Looking to add more recipes to your repertoire which don’t include dairy? We love making brownies, but we love to make them even more when they don’t have any dairy in them. Make a pan with Crystal margarine, and share them tonight!
Prep Time: 20 minutes
Cook Time: 35 minutes
Yield: 16 brownies
- 113 g / 2/3 cup chopped unsweetened chocolate
- 170 g / 3/4 cup Crystal margarine
- 3 large eggs, room temperature
- 300 g / 1 1/2 cup granulated sugar
- 5 ml / 1 tsp vanilla extract
- 94 g / 3/4 cup all-purpose flour, sifted
- 1 g / 1/4 tsp salt
- 120 g / 1 cup coarsely chopped pecans
- Preheat oven to 350° (180°C). Grease a 9 inch (23 centimetre) square pan lined with foil, ensuring an overhang on 2 sides. Grease the foil and set aside.

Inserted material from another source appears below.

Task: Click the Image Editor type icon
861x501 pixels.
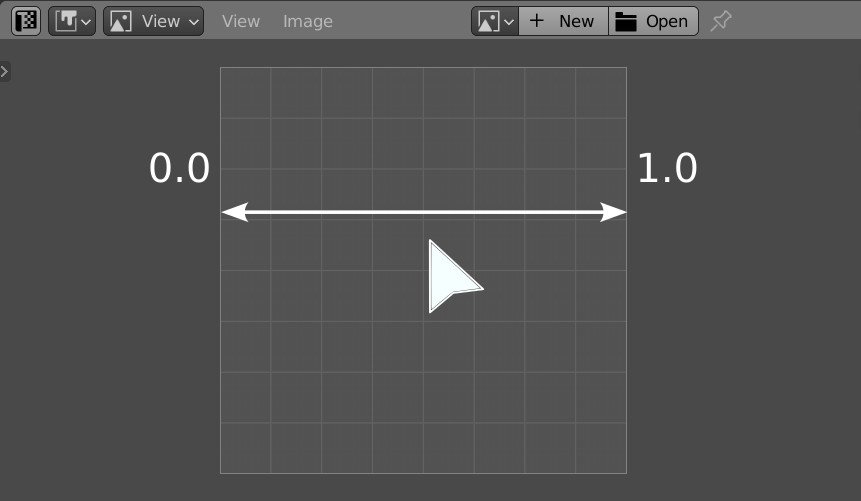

- Bring 1 inch (2.5 centimetres) of water to a simmer in a medium saucepan.
- Combine the chocolate and Crystal margarine in a heatproof bowl that fits snugly over a saucepan (making sure not to touch the water) and stir until the chocolate and Crystal margarine are melted. Set aside to cool.
- In a large bowl, stir together the eggs and sugar with a whisk until combined, being careful not beat excess air into the mixture.
- Stir the cooled chocolate mixture into the egg mixture. Stir in the flour and salt until just combined. Fold in the pecans.
- Pour the batter into prepared pan and smooth the top. Bake until a skewer inserted in the centre emerges with only a few crumbs stuck to it, 30 to 35 minutes. Cool in pan before removing and cutting into 16 squares.
- For extra chocolatey brownies, substitute 1 cup (120 grams) of chocolate chips for the pecans.
- Brownies in an airtight container will keep in the refrigerator for up to 4 days or in the freezer for 1 month.